Render the listing below as a numbered list, leaving out blank lines and covering every line of the listing.

───

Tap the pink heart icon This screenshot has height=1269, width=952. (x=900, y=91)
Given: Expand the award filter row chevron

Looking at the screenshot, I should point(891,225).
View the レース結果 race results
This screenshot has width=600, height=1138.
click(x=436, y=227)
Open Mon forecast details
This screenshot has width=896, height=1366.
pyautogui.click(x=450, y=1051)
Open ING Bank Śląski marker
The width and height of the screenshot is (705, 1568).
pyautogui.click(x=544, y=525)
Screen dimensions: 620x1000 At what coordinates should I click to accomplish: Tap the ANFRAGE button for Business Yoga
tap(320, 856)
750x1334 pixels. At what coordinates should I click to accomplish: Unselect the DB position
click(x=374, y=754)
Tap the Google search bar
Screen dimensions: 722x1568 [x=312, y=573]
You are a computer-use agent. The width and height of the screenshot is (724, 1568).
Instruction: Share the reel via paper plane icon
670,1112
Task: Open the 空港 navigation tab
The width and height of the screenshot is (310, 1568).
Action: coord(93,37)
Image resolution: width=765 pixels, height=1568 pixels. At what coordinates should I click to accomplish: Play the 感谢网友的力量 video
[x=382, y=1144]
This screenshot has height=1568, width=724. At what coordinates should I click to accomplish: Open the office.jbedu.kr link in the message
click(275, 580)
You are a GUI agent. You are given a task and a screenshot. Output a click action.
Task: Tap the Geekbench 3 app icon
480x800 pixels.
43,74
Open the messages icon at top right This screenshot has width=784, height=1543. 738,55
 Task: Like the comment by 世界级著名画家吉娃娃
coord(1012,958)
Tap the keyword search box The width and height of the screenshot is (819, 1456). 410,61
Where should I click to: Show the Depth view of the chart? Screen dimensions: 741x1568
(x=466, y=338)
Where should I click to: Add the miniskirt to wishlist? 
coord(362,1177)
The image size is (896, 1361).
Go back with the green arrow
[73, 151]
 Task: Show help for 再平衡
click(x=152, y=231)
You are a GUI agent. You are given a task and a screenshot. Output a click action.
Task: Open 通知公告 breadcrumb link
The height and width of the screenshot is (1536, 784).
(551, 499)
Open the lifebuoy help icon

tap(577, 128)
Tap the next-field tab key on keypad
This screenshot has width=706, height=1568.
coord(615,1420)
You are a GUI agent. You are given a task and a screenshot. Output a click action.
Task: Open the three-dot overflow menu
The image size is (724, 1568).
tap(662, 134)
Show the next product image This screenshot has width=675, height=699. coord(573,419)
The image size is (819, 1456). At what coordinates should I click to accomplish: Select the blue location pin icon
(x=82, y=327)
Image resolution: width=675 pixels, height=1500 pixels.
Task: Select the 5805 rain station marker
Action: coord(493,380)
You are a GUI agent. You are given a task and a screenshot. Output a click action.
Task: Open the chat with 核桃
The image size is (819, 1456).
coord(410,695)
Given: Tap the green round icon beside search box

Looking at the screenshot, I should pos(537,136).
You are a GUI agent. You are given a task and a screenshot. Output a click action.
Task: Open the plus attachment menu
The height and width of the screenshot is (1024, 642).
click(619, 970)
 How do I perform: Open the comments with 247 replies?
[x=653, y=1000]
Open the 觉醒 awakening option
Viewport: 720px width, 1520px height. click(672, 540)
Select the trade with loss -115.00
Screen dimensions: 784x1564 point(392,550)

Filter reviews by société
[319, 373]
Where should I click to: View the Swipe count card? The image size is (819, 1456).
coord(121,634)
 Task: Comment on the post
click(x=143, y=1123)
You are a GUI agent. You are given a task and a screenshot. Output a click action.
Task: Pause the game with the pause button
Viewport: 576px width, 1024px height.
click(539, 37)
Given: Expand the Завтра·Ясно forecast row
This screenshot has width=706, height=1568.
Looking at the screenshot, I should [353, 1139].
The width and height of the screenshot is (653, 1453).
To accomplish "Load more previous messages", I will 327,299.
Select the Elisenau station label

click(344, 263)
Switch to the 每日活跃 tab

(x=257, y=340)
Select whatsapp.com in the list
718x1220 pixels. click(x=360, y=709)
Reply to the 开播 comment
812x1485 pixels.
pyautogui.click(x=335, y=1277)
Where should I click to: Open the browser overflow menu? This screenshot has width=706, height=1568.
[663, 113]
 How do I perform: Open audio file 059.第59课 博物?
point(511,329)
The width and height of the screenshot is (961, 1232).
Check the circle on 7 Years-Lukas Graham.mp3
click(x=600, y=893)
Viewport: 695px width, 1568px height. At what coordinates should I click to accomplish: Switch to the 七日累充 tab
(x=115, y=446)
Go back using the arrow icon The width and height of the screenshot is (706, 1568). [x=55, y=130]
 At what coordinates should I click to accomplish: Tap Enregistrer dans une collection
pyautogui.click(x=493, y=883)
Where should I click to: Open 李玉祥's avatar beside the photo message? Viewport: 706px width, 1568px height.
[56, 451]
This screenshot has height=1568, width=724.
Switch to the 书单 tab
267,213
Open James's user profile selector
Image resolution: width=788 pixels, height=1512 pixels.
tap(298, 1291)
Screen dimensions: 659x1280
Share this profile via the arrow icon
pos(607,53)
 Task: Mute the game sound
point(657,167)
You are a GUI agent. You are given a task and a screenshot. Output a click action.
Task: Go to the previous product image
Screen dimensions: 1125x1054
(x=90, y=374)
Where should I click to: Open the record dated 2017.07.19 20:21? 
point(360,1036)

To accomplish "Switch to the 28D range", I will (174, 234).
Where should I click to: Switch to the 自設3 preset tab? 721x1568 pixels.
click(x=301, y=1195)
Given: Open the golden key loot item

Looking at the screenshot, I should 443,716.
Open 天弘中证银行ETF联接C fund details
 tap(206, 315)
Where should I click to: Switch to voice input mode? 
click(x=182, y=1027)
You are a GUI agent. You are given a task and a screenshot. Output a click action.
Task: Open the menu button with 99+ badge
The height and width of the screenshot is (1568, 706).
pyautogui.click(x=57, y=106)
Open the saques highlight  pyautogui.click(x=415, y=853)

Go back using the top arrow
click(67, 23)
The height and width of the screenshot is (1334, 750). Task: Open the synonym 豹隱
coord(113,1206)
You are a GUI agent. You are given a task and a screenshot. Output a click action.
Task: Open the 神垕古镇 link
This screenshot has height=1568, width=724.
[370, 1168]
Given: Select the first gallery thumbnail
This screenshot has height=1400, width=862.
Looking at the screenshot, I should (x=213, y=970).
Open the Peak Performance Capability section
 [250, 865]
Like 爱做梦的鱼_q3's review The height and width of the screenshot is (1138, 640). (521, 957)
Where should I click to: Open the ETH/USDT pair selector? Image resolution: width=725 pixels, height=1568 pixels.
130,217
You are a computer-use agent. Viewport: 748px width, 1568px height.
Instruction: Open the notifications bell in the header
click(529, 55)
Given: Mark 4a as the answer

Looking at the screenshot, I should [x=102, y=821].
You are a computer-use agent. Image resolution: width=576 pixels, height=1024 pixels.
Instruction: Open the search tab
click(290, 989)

───

- WRITTEN SOLUTION
1. Tap the pink heart icon This screenshot has height=1269, width=952. (x=900, y=91)
2. Given: Expand the award filter row chevron
3. Looking at the screenshot, I should point(891,225).
4. View the レース結果 race results
5. This screenshot has width=600, height=1138.
6. click(x=436, y=227)
7. Open Mon forecast details
8. This screenshot has width=896, height=1366.
9. pyautogui.click(x=450, y=1051)
10. Open ING Bank Śląski marker
11. The width and height of the screenshot is (705, 1568).
12. pyautogui.click(x=544, y=525)
13. Screen dimensions: 620x1000 At what coordinates should I click to accomplish: Tap the ANFRAGE button for Business Yoga
14. tap(320, 856)
15. 750x1334 pixels. At what coordinates should I click to accomplish: Unselect the DB position
16. click(x=374, y=754)
17. Tap the Google search bar
18. Screen dimensions: 722x1568 [x=312, y=573]
19. You are a computer-use agent. The width and height of the screenshot is (724, 1568).
20. Instruction: Share the reel via paper plane icon
21. 670,1112
22. Task: Open the 空港 navigation tab
23. The width and height of the screenshot is (310, 1568).
24. Action: coord(93,37)
25. Image resolution: width=765 pixels, height=1568 pixels. At what coordinates should I click to accomplish: Play the 感谢网友的力量 video
26. [x=382, y=1144]
27. This screenshot has height=1568, width=724. At what coordinates should I click to accomplish: Open the office.jbedu.kr link in the message
28. click(275, 580)
29. You are a GUI agent. You are given a task and a screenshot. Output a click action.
30. Task: Tap the Geekbench 3 app icon
31. 480x800 pixels.
32. 43,74
33. Open the messages icon at top right This screenshot has width=784, height=1543. 738,55
34.  Task: Like the comment by 世界级著名画家吉娃娃
35. coord(1012,958)
36. Tap the keyword search box The width and height of the screenshot is (819, 1456). 410,61
37. Where should I click to: Show the Depth view of the chart? Screen dimensions: 741x1568
38. (x=466, y=338)
39. Where should I click to: Add the miniskirt to wishlist? 
40. coord(362,1177)
41. The image size is (896, 1361).
42. Go back with the green arrow
43. [73, 151]
44.  Task: Show help for 再平衡
45. click(x=152, y=231)
46. You are a GUI agent. You are given a task and a screenshot. Output a click action.
47. Task: Open 通知公告 breadcrumb link
48. The height and width of the screenshot is (1536, 784).
49. (551, 499)
50. Open the lifebuoy help icon
51. tap(577, 128)
52. Tap the next-field tab key on keypad
53. This screenshot has width=706, height=1568.
54. coord(615,1420)
55. You are a GUI agent. You are given a task and a screenshot. Output a click action.
56. Task: Open the three-dot overflow menu
57. The image size is (724, 1568).
58. tap(662, 134)
59. Show the next product image This screenshot has width=675, height=699. coord(573,419)
60. The image size is (819, 1456). At what coordinates should I click to accomplish: Select the blue location pin icon
61. (x=82, y=327)
62. Image resolution: width=675 pixels, height=1500 pixels.
63. Task: Select the 5805 rain station marker
64. Action: coord(493,380)
65. You are a GUI agent. You are given a task and a screenshot. Output a click action.
66. Task: Open the chat with 核桃
67. The image size is (819, 1456).
68. coord(410,695)
69. Given: Tap the green round icon beside search box
70. Looking at the screenshot, I should pos(537,136).
71. You are a GUI agent. You are given a task and a screenshot. Output a click action.
72. Task: Open the plus attachment menu
73. The height and width of the screenshot is (1024, 642).
74. click(619, 970)
75.  How do I perform: Open the comments with 247 replies?
76. [x=653, y=1000]
77. Open the 觉醒 awakening option
78. Viewport: 720px width, 1520px height. click(672, 540)
79. Select the trade with loss -115.00
80. Screen dimensions: 784x1564 point(392,550)
81. Filter reviews by société
82. [319, 373]
83. Where should I click to: View the Swipe count card? The image size is (819, 1456).
84. coord(121,634)
85.  Task: Comment on the post
86. click(x=143, y=1123)
87. You are a GUI agent. You are given a task and a screenshot. Output a click action.
88. Task: Pause the game with the pause button
89. Viewport: 576px width, 1024px height.
90. click(539, 37)
91. Given: Expand the Завтра·Ясно forecast row
92. This screenshot has width=706, height=1568.
93. Looking at the screenshot, I should [353, 1139].
94. The width and height of the screenshot is (653, 1453).
95. To accomplish "Load more previous messages", I will 327,299.
96. Select the Elisenau station label
97. click(344, 263)
98. Switch to the 每日活跃 tab
99. (x=257, y=340)
100. Select whatsapp.com in the list
101. 718x1220 pixels. click(x=360, y=709)
102. Reply to the 开播 comment
103. 812x1485 pixels.
104. pyautogui.click(x=335, y=1277)
105. Where should I click to: Open the browser overflow menu? This screenshot has width=706, height=1568.
106. [663, 113]
107.  How do I perform: Open audio file 059.第59课 博物?
108. point(511,329)
109. The width and height of the screenshot is (961, 1232).
110. Check the circle on 7 Years-Lukas Graham.mp3
111. click(x=600, y=893)
112. Viewport: 695px width, 1568px height. At what coordinates should I click to accomplish: Switch to the 七日累充 tab
113. (x=115, y=446)
114. Go back using the arrow icon The width and height of the screenshot is (706, 1568). [x=55, y=130]
115.  At what coordinates should I click to accomplish: Tap Enregistrer dans une collection
116. pyautogui.click(x=493, y=883)
117. Where should I click to: Open 李玉祥's avatar beside the photo message? Viewport: 706px width, 1568px height.
118. [56, 451]
119. This screenshot has height=1568, width=724.
120. Switch to the 书单 tab
121. 267,213
122. Open James's user profile selector
123. Image resolution: width=788 pixels, height=1512 pixels.
124. tap(298, 1291)
125. Screen dimensions: 659x1280
126. Share this profile via the arrow icon
127. pos(607,53)
128.  Task: Mute the game sound
129. point(657,167)
130. You are a GUI agent. You are given a task and a screenshot. Output a click action.
131. Task: Go to the previous product image
132. Screen dimensions: 1125x1054
133. (x=90, y=374)
134. Where should I click to: Open the record dated 2017.07.19 20:21? 
135. point(360,1036)
136. To accomplish "Switch to the 28D range", I will (174, 234).
137. Where should I click to: Switch to the 自設3 preset tab? 721x1568 pixels.
138. click(x=301, y=1195)
139. Given: Open the golden key loot item
140. Looking at the screenshot, I should 443,716.
141. Open 天弘中证银行ETF联接C fund details
142.  tap(206, 315)
143. Where should I click to: Switch to voice input mode? 
144. click(x=182, y=1027)
145. You are a GUI agent. You are given a task and a screenshot. Output a click action.
146. Task: Open the menu button with 99+ badge
147. The height and width of the screenshot is (1568, 706).
148. pyautogui.click(x=57, y=106)
149. Open the saques highlight  pyautogui.click(x=415, y=853)
150. Go back using the top arrow
151. click(67, 23)
152. The height and width of the screenshot is (1334, 750). Task: Open the synonym 豹隱
153. coord(113,1206)
154. You are a GUI agent. You are given a task and a screenshot. Output a click action.
155. Task: Open the 神垕古镇 link
156. This screenshot has height=1568, width=724.
157. [370, 1168]
158. Given: Select the first gallery thumbnail
159. This screenshot has height=1400, width=862.
160. Looking at the screenshot, I should (x=213, y=970).
161. Open the Peak Performance Capability section
162.  [250, 865]
163. Like 爱做梦的鱼_q3's review The height and width of the screenshot is (1138, 640). (521, 957)
164. Where should I click to: Open the ETH/USDT pair selector? Image resolution: width=725 pixels, height=1568 pixels.
165. 130,217
166. You are a computer-use agent. Viewport: 748px width, 1568px height.
167. Instruction: Open the notifications bell in the header
168. click(529, 55)
169. Given: Mark 4a as the answer
170. Looking at the screenshot, I should [x=102, y=821].
171. You are a computer-use agent. Image resolution: width=576 pixels, height=1024 pixels.
172. Instruction: Open the search tab
173. click(290, 989)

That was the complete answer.